### ACTIVITY
In the data below, find every line with the word "icon" and copy it.
INFORMATION SUPPLIED START
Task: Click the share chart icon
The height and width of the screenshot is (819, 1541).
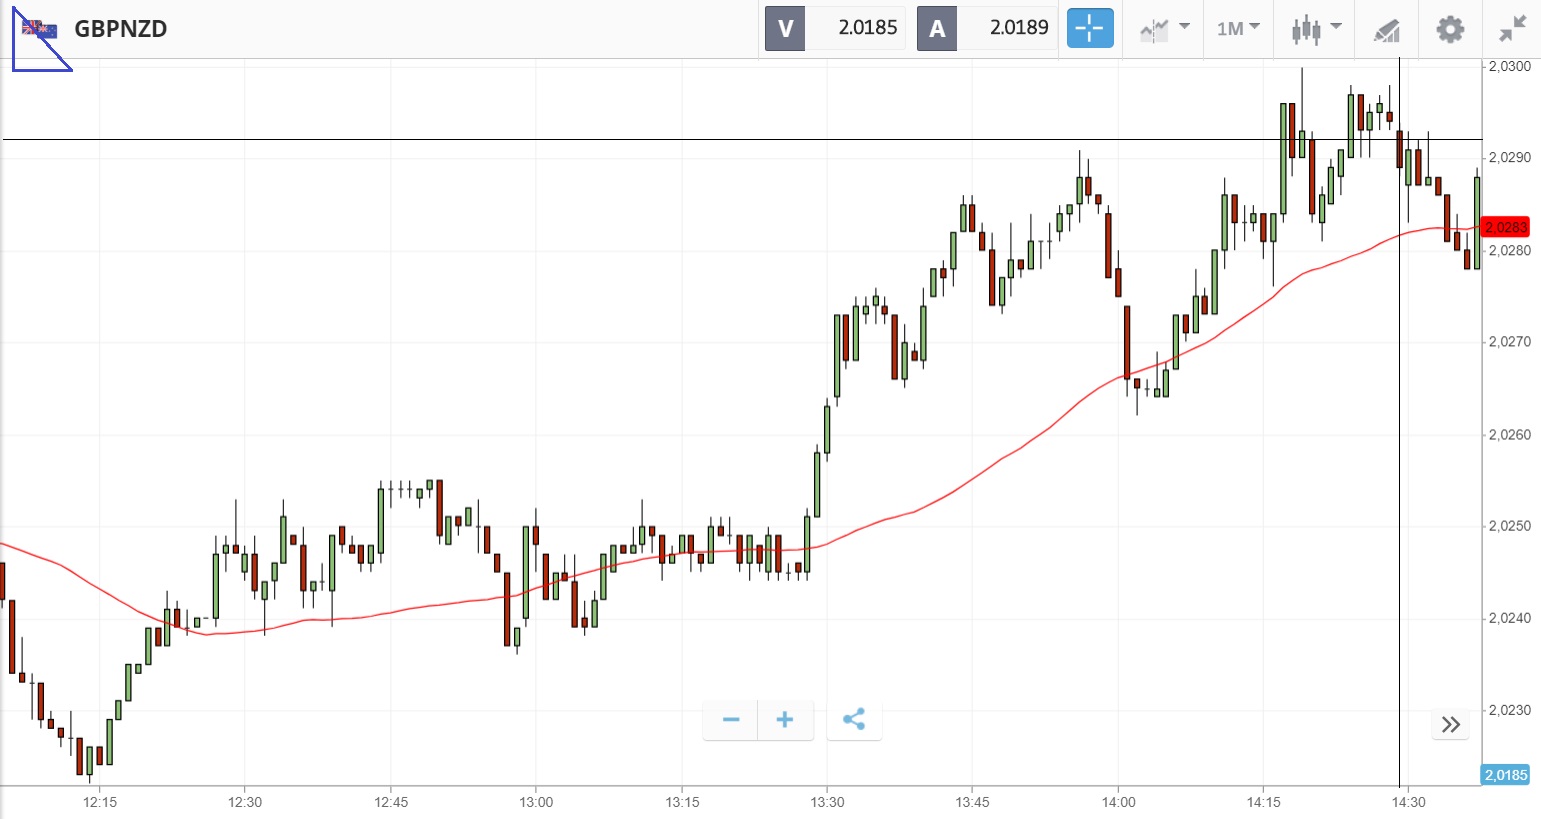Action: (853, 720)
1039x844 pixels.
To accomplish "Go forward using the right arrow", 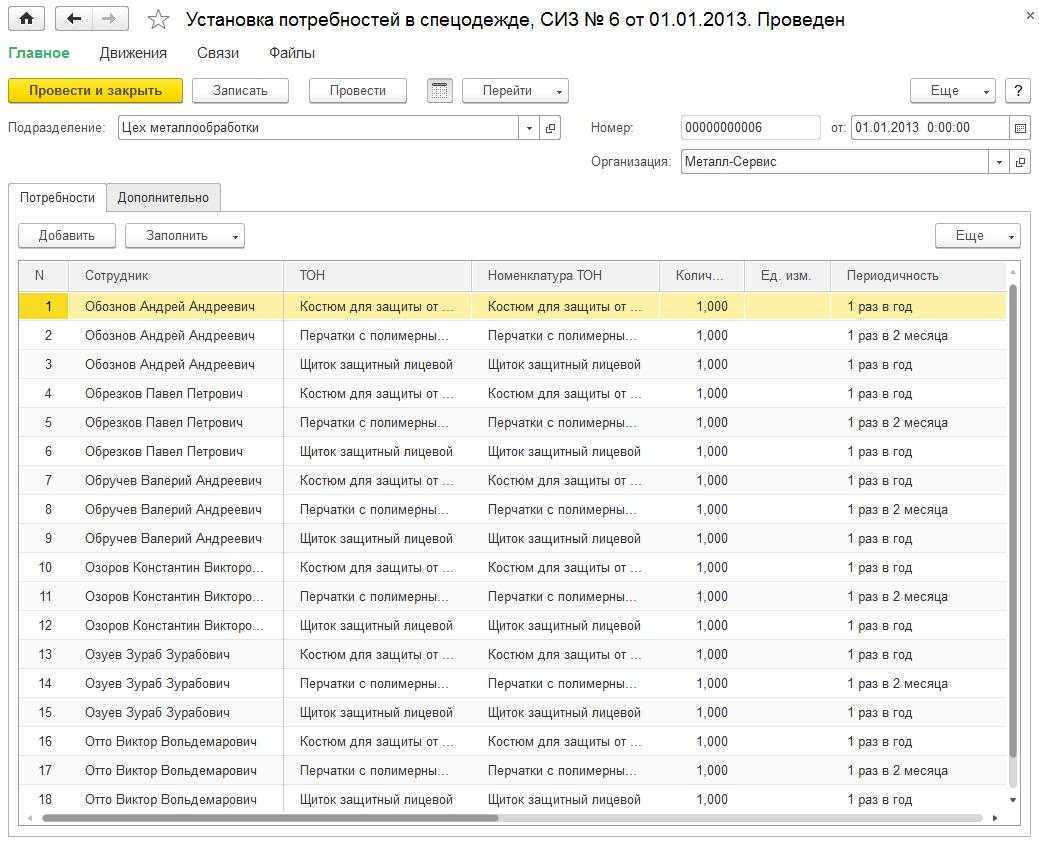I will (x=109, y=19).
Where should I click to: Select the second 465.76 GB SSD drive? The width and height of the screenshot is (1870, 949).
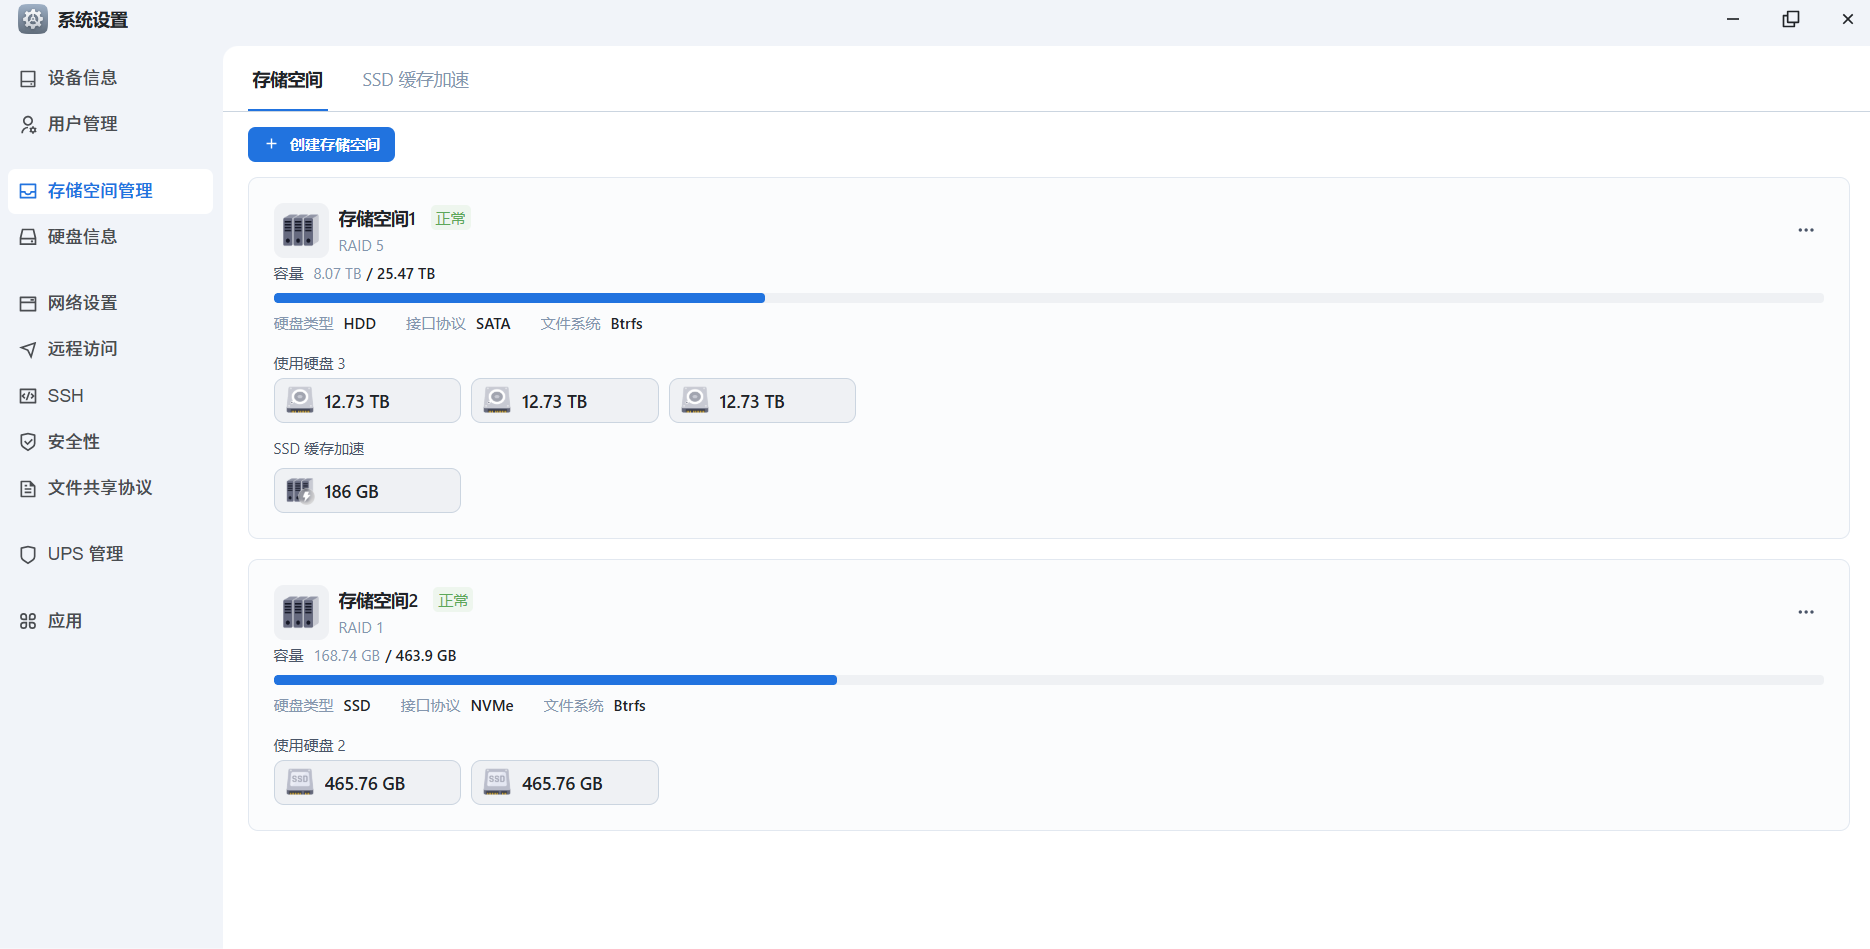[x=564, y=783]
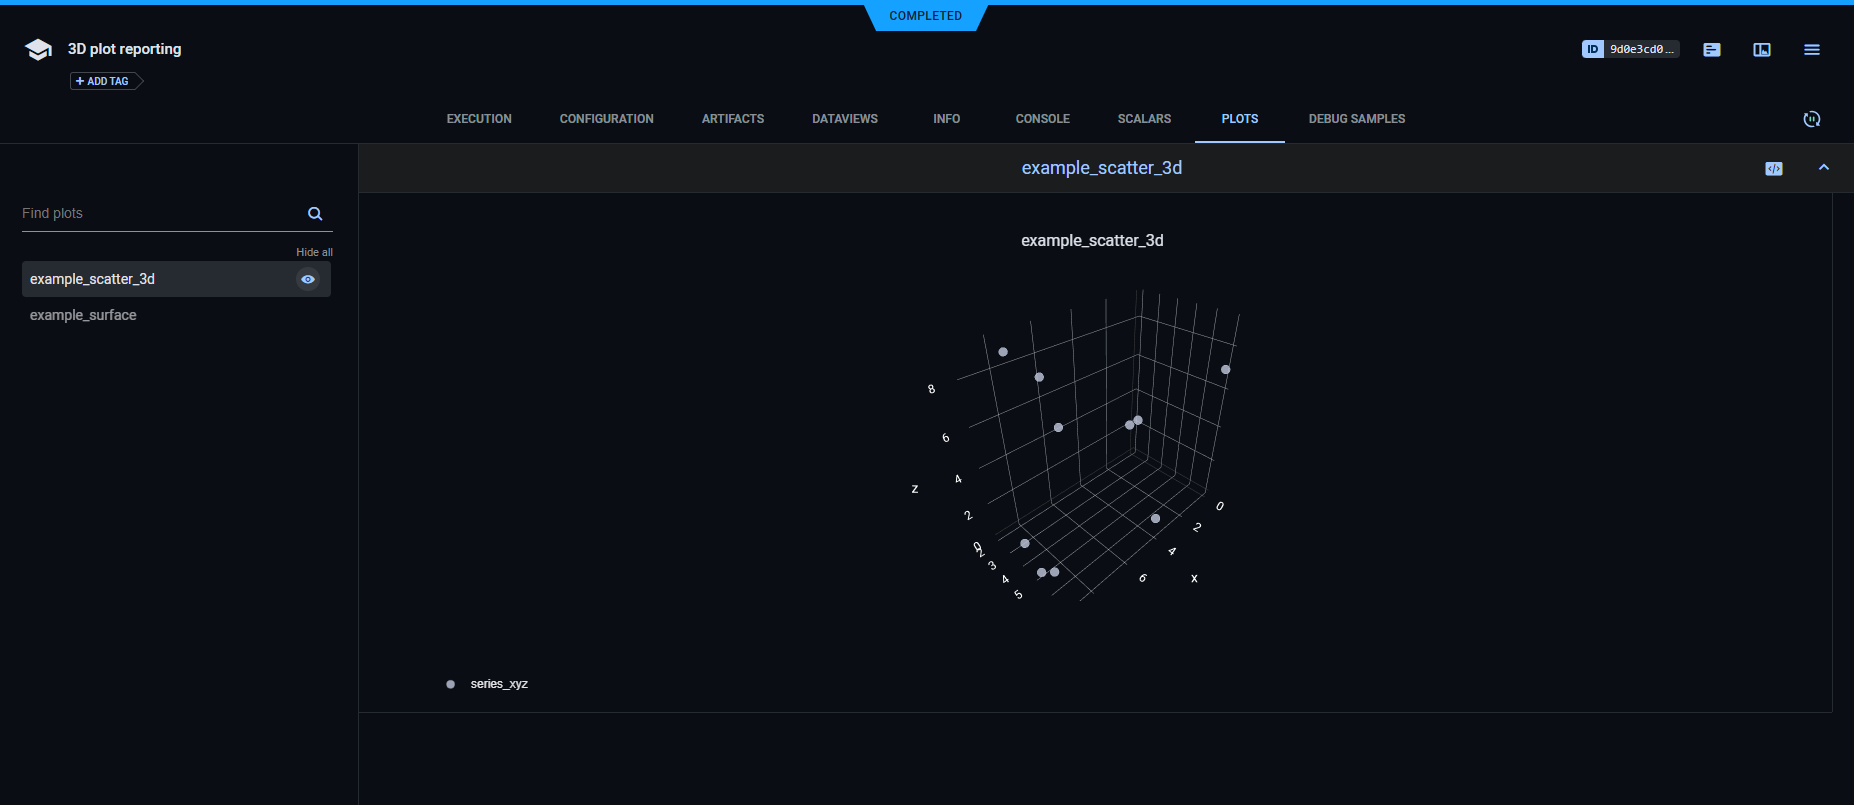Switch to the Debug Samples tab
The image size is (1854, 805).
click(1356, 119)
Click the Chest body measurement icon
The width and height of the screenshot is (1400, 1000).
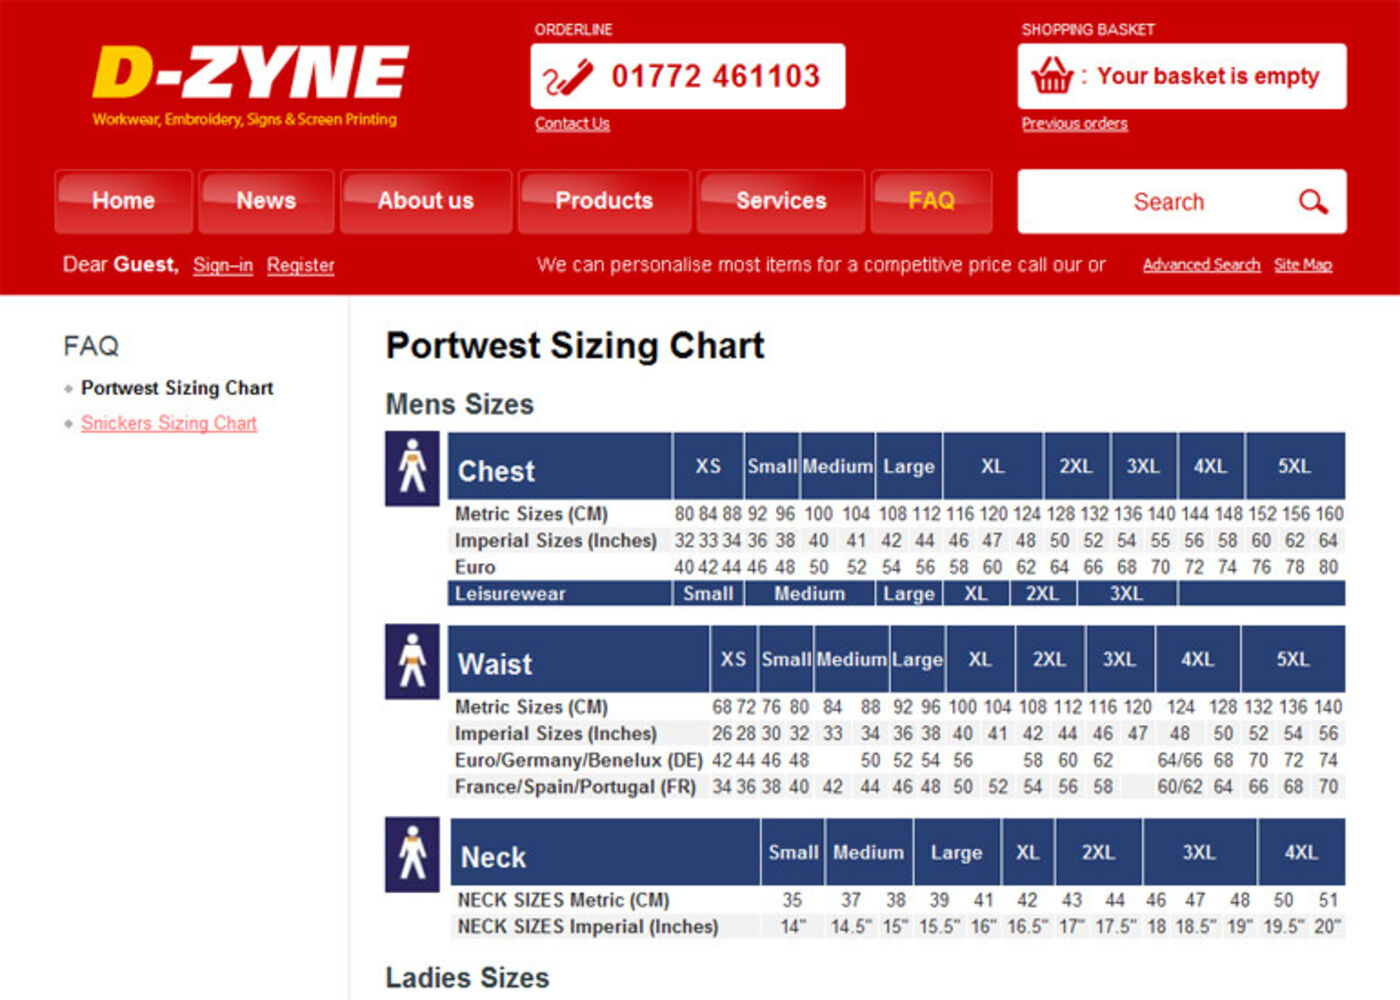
INFORMATION SUPPLIED END
### ANSWER AREA
Task: Click the share chart icon
Click the Chest body measurement icon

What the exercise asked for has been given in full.